== Records contained in a dataset ==
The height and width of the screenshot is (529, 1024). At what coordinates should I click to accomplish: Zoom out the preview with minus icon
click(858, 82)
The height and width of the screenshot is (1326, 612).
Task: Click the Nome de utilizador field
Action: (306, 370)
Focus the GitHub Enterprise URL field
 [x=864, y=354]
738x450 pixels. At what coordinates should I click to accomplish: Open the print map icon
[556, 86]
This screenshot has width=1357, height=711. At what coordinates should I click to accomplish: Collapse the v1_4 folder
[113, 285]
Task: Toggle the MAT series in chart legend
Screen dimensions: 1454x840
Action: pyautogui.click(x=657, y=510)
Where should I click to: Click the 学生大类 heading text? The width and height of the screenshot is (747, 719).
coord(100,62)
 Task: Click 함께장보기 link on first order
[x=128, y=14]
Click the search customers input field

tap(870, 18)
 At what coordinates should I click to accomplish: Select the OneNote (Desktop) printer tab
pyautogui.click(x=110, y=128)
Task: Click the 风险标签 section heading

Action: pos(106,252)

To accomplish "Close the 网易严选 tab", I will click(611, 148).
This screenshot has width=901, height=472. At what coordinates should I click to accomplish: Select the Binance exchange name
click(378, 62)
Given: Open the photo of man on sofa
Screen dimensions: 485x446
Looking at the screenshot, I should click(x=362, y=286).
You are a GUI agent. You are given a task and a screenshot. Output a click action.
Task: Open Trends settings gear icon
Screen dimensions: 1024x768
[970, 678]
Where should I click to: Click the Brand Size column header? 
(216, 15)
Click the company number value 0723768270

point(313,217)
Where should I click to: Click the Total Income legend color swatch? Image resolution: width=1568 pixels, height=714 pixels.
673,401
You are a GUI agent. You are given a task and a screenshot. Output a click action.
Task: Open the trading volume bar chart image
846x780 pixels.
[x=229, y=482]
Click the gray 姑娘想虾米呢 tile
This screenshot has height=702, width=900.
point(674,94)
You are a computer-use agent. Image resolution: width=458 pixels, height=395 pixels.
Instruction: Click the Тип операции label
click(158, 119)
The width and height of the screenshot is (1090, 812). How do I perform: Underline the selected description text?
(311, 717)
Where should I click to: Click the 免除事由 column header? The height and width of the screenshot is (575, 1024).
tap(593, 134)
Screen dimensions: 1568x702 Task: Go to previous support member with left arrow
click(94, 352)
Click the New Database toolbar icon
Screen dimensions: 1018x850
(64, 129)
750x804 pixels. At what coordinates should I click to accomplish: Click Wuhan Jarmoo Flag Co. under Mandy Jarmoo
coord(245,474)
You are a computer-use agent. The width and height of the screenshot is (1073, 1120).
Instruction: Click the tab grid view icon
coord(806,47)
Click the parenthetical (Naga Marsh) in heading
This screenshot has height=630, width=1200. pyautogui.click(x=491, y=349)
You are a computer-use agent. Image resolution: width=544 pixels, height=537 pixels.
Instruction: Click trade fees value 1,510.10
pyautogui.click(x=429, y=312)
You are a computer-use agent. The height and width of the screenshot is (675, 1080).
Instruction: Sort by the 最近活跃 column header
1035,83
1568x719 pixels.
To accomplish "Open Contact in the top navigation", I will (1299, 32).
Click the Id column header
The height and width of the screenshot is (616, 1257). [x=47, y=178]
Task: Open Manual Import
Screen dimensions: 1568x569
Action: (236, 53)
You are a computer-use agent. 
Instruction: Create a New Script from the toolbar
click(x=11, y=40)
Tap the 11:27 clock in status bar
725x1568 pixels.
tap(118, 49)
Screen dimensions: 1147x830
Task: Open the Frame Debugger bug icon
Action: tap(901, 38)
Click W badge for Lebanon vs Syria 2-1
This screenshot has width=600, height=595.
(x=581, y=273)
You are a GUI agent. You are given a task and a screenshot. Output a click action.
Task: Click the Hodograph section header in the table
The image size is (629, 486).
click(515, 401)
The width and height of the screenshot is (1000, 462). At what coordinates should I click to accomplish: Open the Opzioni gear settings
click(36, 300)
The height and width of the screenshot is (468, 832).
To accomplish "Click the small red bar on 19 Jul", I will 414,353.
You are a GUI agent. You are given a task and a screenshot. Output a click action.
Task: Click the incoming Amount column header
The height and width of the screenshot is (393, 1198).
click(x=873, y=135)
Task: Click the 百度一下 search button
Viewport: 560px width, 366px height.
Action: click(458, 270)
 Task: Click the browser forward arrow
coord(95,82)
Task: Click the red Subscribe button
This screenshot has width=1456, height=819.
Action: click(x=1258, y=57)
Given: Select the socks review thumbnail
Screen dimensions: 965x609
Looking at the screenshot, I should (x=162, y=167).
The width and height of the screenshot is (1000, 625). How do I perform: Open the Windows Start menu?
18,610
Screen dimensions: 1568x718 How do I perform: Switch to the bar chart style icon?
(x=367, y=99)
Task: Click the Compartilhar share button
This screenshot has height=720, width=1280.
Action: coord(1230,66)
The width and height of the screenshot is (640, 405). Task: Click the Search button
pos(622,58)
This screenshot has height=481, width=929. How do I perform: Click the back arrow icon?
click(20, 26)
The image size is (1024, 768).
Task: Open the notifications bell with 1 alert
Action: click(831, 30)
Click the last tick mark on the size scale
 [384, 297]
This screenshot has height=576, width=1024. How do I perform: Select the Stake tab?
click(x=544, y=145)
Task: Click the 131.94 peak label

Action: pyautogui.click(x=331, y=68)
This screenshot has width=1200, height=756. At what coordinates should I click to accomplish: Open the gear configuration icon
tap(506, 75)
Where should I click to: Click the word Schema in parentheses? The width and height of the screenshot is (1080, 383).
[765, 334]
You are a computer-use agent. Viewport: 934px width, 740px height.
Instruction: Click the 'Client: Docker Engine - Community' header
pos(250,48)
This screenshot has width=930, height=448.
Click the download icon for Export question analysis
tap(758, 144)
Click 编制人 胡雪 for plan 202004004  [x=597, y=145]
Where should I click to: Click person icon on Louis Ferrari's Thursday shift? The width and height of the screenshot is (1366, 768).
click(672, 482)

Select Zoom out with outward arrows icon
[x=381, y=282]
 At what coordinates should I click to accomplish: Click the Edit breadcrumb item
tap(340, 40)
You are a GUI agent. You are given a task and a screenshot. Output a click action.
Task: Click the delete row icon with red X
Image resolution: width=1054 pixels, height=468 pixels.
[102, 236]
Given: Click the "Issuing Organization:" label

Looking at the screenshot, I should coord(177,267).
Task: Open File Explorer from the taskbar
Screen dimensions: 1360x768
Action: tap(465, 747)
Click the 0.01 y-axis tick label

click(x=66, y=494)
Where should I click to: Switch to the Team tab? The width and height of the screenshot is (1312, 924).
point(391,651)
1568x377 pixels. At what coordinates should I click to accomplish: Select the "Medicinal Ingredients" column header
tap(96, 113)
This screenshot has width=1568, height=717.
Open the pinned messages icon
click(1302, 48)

== Description of the task ==
Starting at the line that contains "This screenshot has width=600, height=595." and stopping after the line that contains "The height and width of the screenshot is (468, 832).", write out every line exactly as it appears above, and no other line.

== Problem solution ==
This screenshot has width=600, height=595.
(x=581, y=273)
You are a GUI agent. You are given a task and a screenshot. Output a click action.
Task: Click the Hodograph section header in the table
The image size is (629, 486).
click(515, 401)
The width and height of the screenshot is (1000, 462). At what coordinates should I click to accomplish: Open the Opzioni gear settings
click(36, 300)
The height and width of the screenshot is (468, 832).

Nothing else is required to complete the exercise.